Il y avait mille et un comités avec tout ce qui se tramait. Les deux époux ont siégé sur une multitude de ceux-ci dont les comités de Parc et récréation, Lafontaine en action, gestion de la crise scolaire, programmation de CFRH (bis, bis, bis). Gilles a été président de la Caisse populaire de Lafontaine et du comité de la paroisse Ste-Croix. L’ensemble de l’implication de Ghisèle a été reconnue au Gala de la femme en 2008 alors qu’on lui remit la palme pour l’implication communautaire.
Après l’obtention de la nouvelle école secondaire, Ghisèle devient chef de bureau pour deux ans. Le temps de se qualifier pour l’enseignement pendant les mois d’été, elle prendra les cours d’enseignement des affaires (sténo, dactylo, tenue de livre, correspondance). Elle enseignera jusqu’en 1991 dans la nouvelle section de bureautique à l’école secondaire Le Caron.
Dans les 90, nous verrons l’apparition du post-secondaire dans la région. Avant de s’y lancer, Ghisèle passera par le BSLF (bureau de services en langue française), qui est le pseudo conseil scolaire public franco où elle travaille avec Denis Chartrand. Et le Collège Georgian ouvre un campus en haut du centre d’achat de Penetanguishene. Ghisèle y enseigne le programme FBO (la formation de base de l’Ontario) de 92 à 95. Il y a aussi les cours donnés chez Nebb’s, industrie de Midland, pour la maîtrise du français des affaires.
On peut dire que Ghisèle a été dans plusieurs débuts ou initiatives dans la région : le campus de Penetang du Collège Georgian, le ski Lafontaine, Le Centre d’activités, le Villageois, l’école Le Caron… De 1988 à 1993 Gilles gère Lafontaine en action jusqu’à ce que Victor et Cécile Moreau achètent le centre.
En 1993, Gilles retourne au commerce de meubles et appareils, à Midland cette fois, sur la route 93. Six ans plus tard, il déménage sur la rue King où il change sa vocation pour vendre uniquement des matelas. Le dernier déménagement des matelas mène au 354, tout près de la rue Yonge. Ses deux filles, Lucie et par la suite, Francine aideront leur père jusqu’en 2008 alors que Gilles prenait sa retraite et que le commerce fut vendu.

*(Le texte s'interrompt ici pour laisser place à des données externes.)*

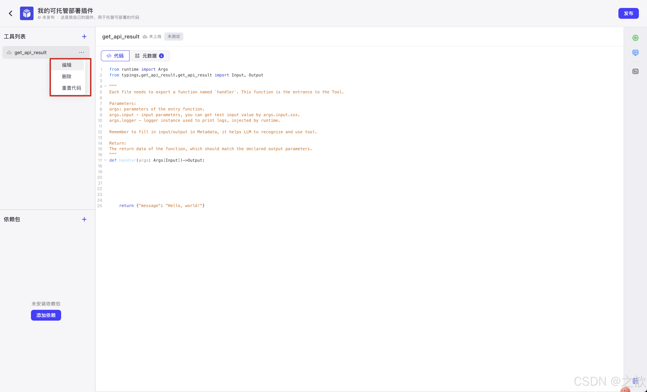This screenshot has height=392, width=647.
Task: Open the terminal console icon
Action: 635,71
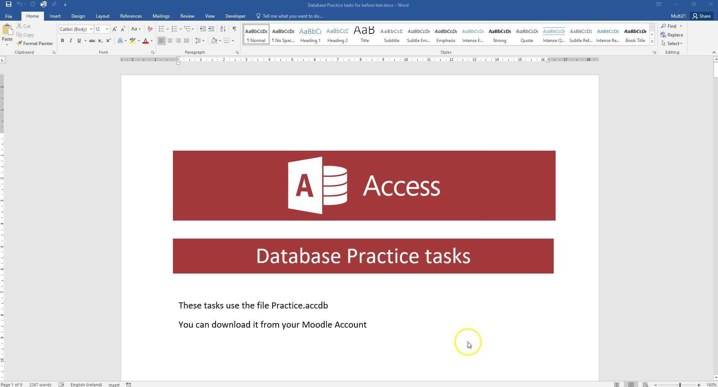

Le Collège Georgian laisse place au tout nouveau Collège des Grands Lacs où Ghisèle travaillera de près avec France Picard pour tenter de faire fonctionner ce concept d’enseignement à distance. En 96, Gilles sera membre du premier conseil d’administration de La Clé d’la Baie qui vient de rassembler l’ACFO, CFRH et le Centre d’activités.
La fin des 90 marque un retour à Lafontaine pour s’impliquer auprès de la communauté dans laquelle ils vivront leur retraite. Ghisèle prend le secrétariat du club d’âge d’or de Lafontaine. Ce n’est qu’après la retraite de 2002 que l’implication dans le projet du Villageois commence.
Gilles et Ghisèle font partie du C.A. et des innombrables réunions pour aboutir à la première pelletée. Leur appartement a été choisi à même les plans de construction.
Gilles a profité un peu du nouveau chez-soi avant de nous quitter en 2012. Comme quelques autres, ils ont vécu le rêve, la planification, la construction et l’occupation du projet le Villageois.
Comme seule la vie sait si bien enligner les événements, deux ans plus tard, Ghisèle se lie d’amitié avec Dave Watier qui était le nouveau propriétaire de la maison familiale sur Pointe aux Cèdres. Dave devient un partenaire de vie et elle retournera dans son ancienne maison jusqu’en 2017 quand il décède. C’était pour elle surréel de retourner chez-elle comme invitée même si tout, ou presque, était intact comme les chaises près des gros érables Big Mama et Big Papa toujours à leur poste.
De retour au Villageois, Ghisèle habite un appartement avec une vue remarquable. Qui peut se vanter d’aller faire de la raquette directement par la porte du salon.
Les neuf arrière-petits-enfants des neuf petits-enfants nourrissent la fierté d’une mamie qui continue de s’impliquer dans la gestion de sa famille communautaire, le Villageois. Avec ce passé si riche, Ghisèle est vibrante d’un présent bien lumineux.